To claim that the colonial project stops having an impact on the newly decolonised country and its citizens, is to misunderstand how deeply the colonial project affected these countries and their citizens. In order to overcome the legacy of colonialism, it is necessary to also decolonise the intellectual landscape of the country in question, and ultimately, decolonise the mind of the formerly colonised.

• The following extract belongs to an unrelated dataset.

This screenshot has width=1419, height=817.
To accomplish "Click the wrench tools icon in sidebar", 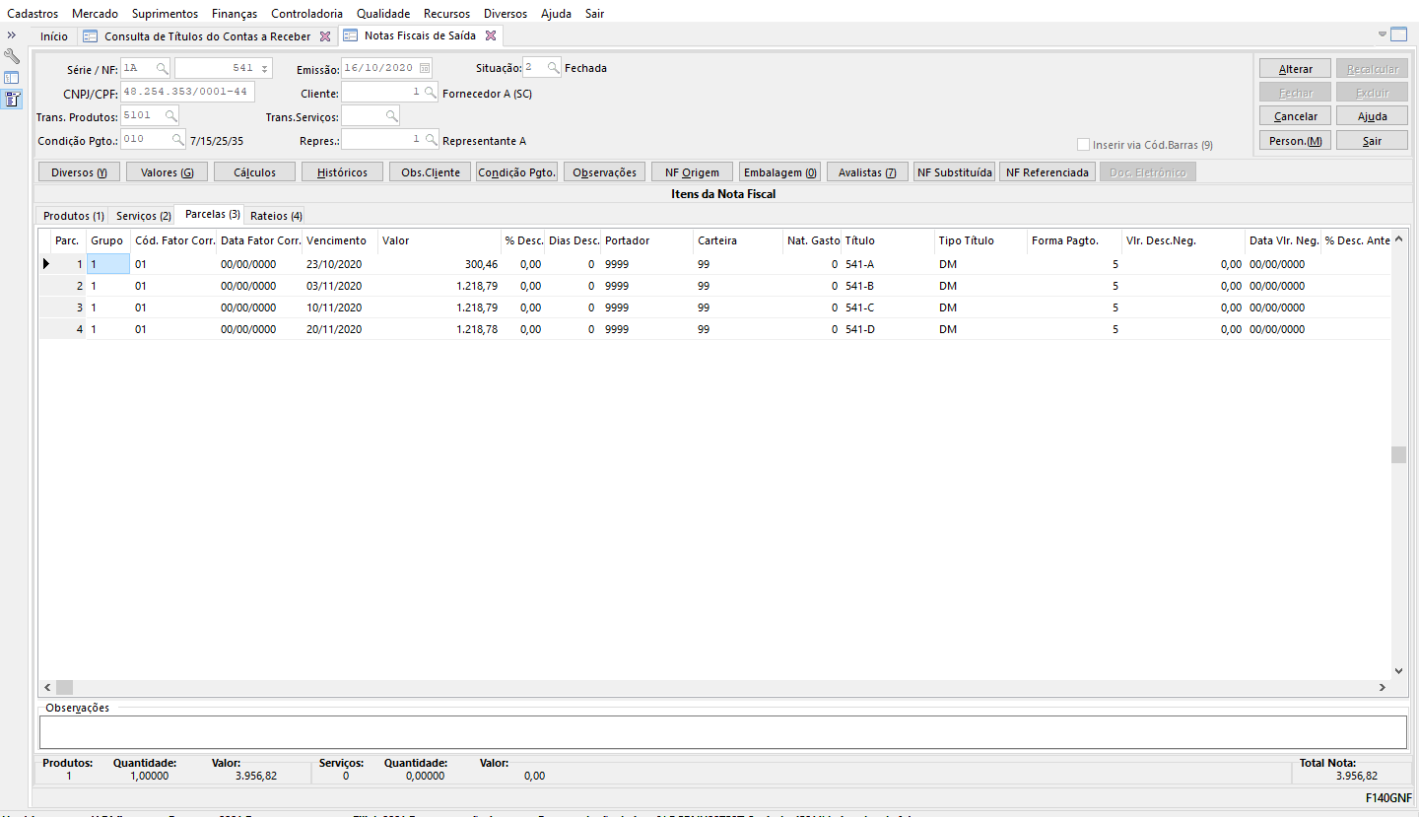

The aim of this paper is to examine the historiography of the education provided for indigenous and non-European peoples during the 19th century in South Africa and to point out how the mission project used colonialism to undervalue indigenous people's culture, mind and imagination. Comaroff and Comaroff (1991; 1997) argue that the roots of colonisation during the missionary period were in the form of knowledge claims, power relations and in a set of hegemonic cultural discourses. To explore how the decolonisation project in post-democratic South Africa may be realised, it is necessary to examine the impact of colonialism on indigenous people. This paper begins by back-grounding and contextualising the concepts of colonialism and decoloniality. Thereafter, the Lemana Teachers' Training College, which provided education to indigenous people during the British colonial period in South Africa, is examined to indicate how coloniality colonised indigenous people's culture, imagination and mind.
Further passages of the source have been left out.